When churches of Christ allow their class system of teaching to become an ORGANIZATION, with its own officers, laws. treasury. etc.! then it may be rightly compared with the denominational institutions as characterized by the denominational Sunday School organization. At that point, I will add my objection, for I make no defense of supplementary or complementary organizations, but of the class method or arrangement!

We have long taught that there is NO ORGANIZATION larger nor smaller than the local congregation designed to do the work of the church. Everything God assigned the congregation to do can be done without the addition of another organization, either WITHOUT or WITHIN the congregation. The objection, and a valid one at that, is that any institution or organization separate from the church, through which the church does its work, is unscriptural. This indicts the Missionary Societies, the Sponsoring Elderships, the Orphan Asylums, the Old Folk's Homes, the Herald of Truth, the Gospel Press, and every other human institution through which brethren would erroneously have the church to do its own work! The church is sufficient to the doing of its own work without the addition of any other institution through which it might function.
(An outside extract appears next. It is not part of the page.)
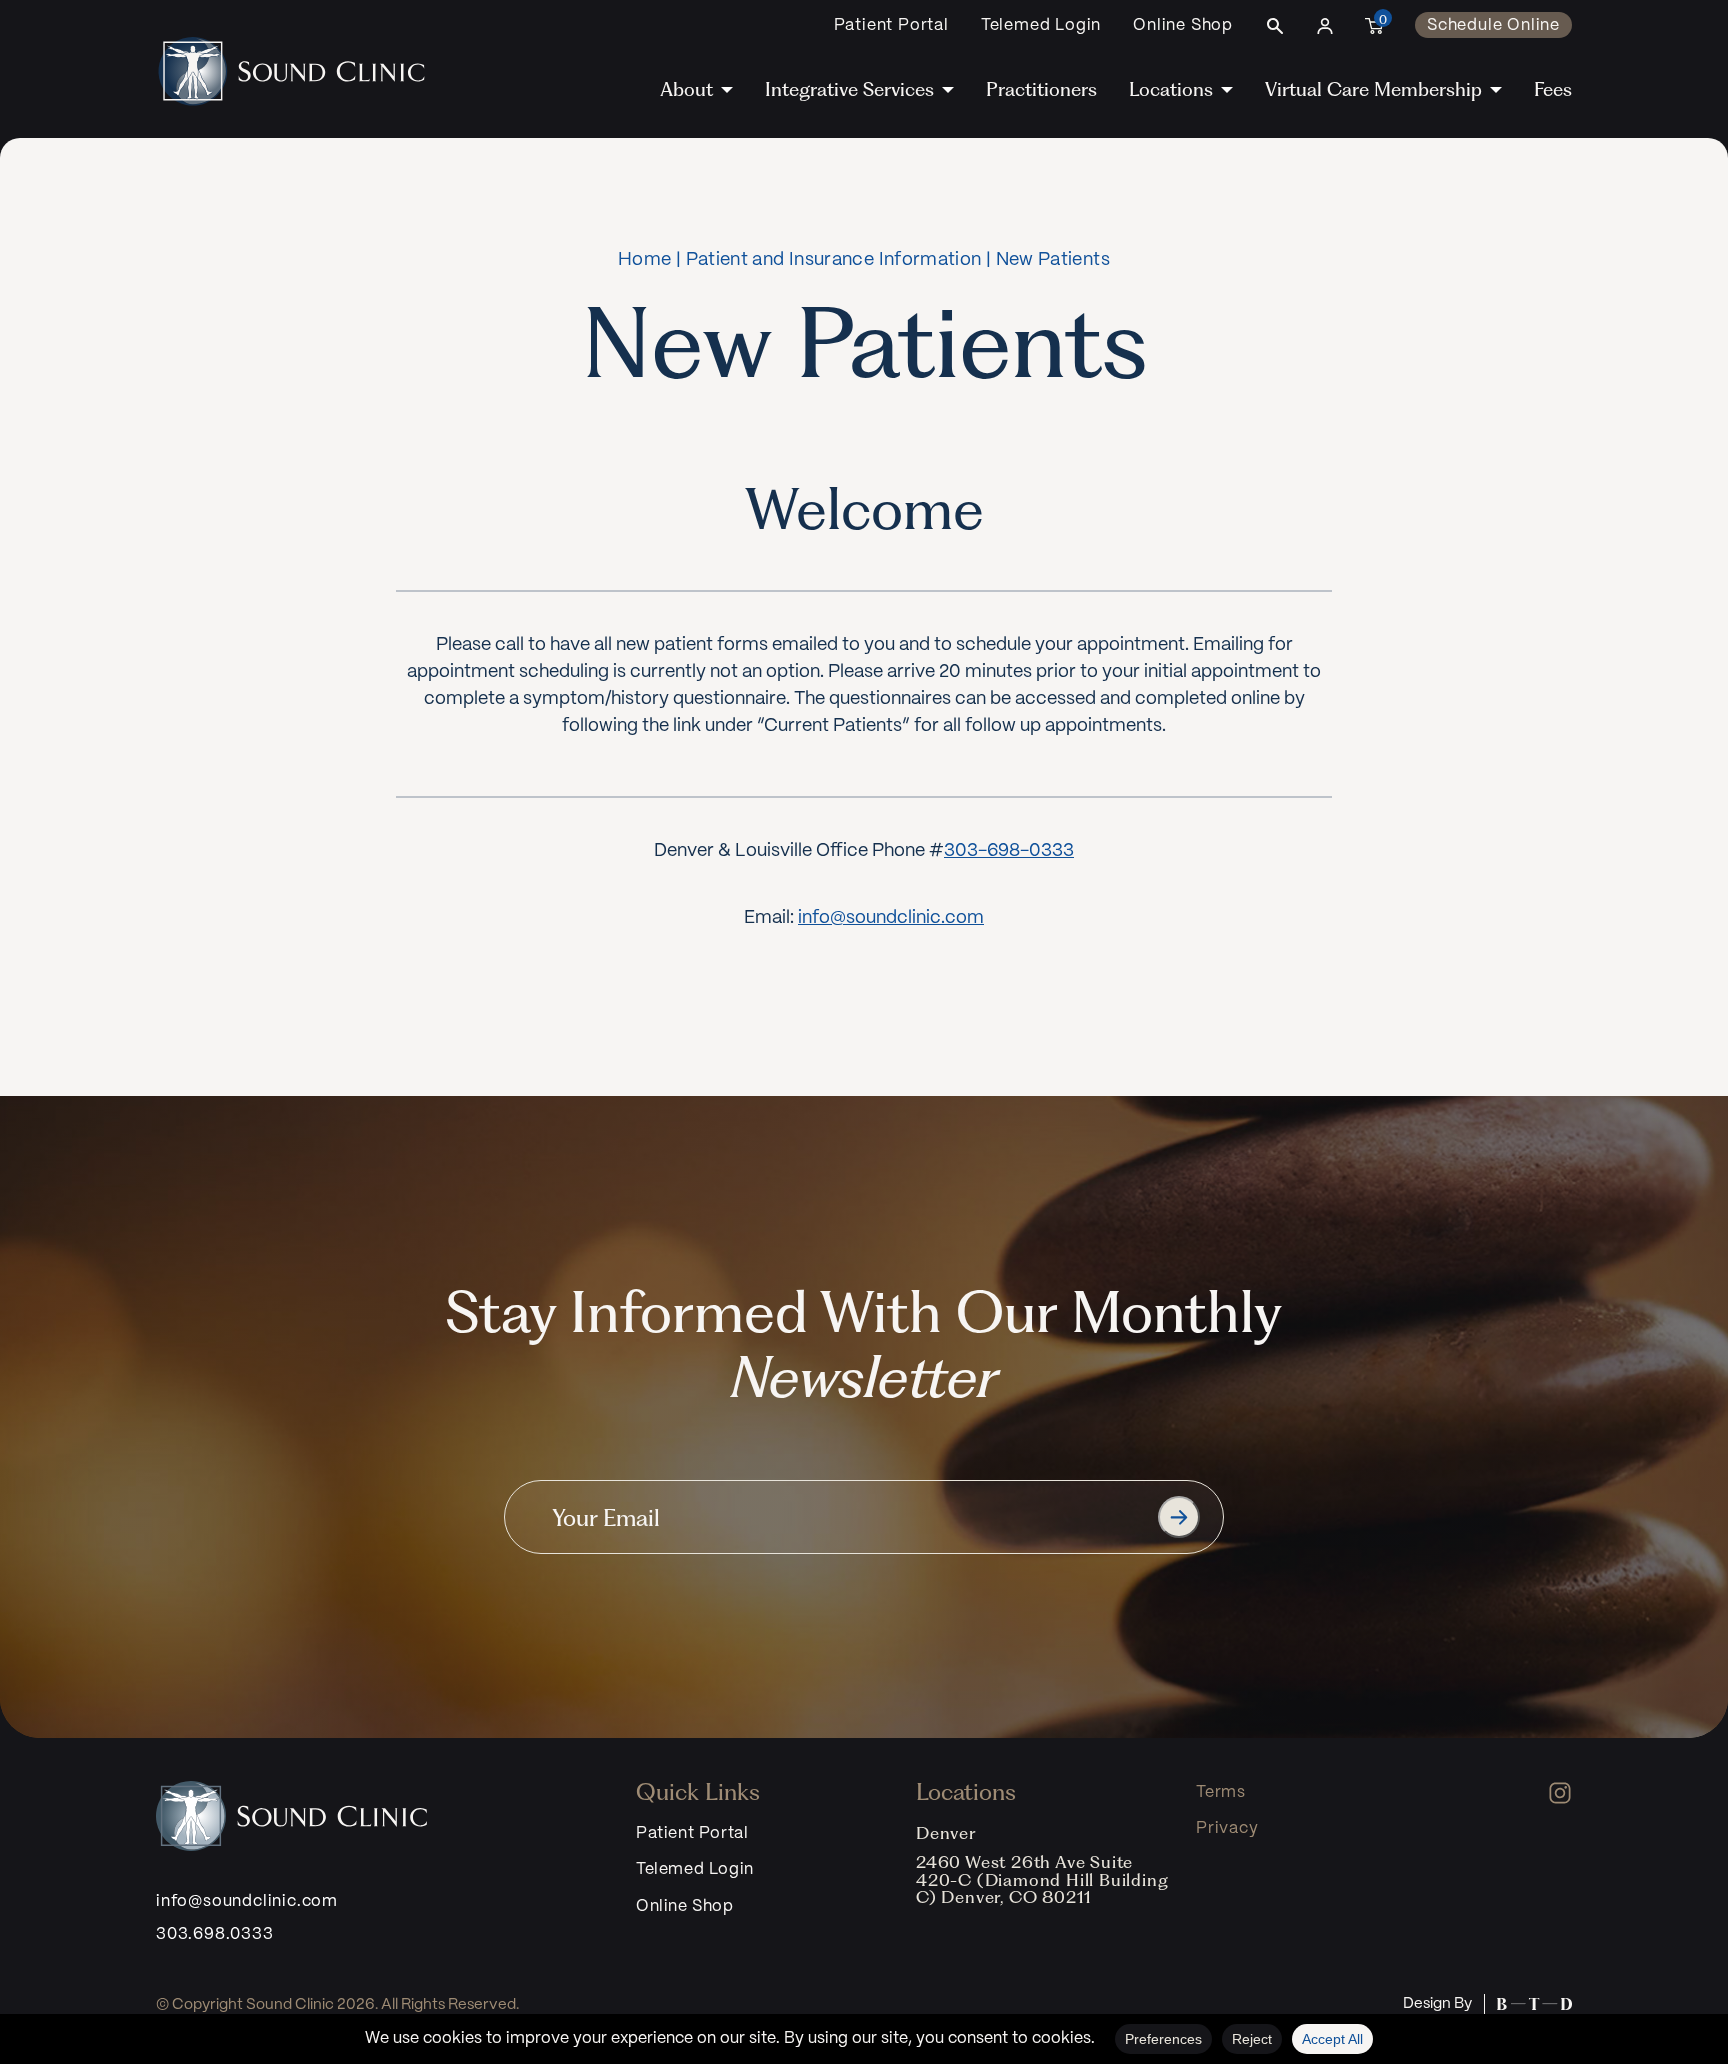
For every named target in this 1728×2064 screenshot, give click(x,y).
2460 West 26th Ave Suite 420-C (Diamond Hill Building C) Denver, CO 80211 (1042, 1879)
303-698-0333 (1009, 851)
To build, maintain, and defend these appendages is an impeachment of the Lord and an indictment of his Wisdom!

Let this point stand out: class teaching is not an organization, but an arrangement! When our Bible classes cease to be but an arrangement and become a separate institution, they become wrong on that basis. As long as the classes are but an arrangement, a means by which the church does it's teaching they cannot be successfully condemned as "another institution."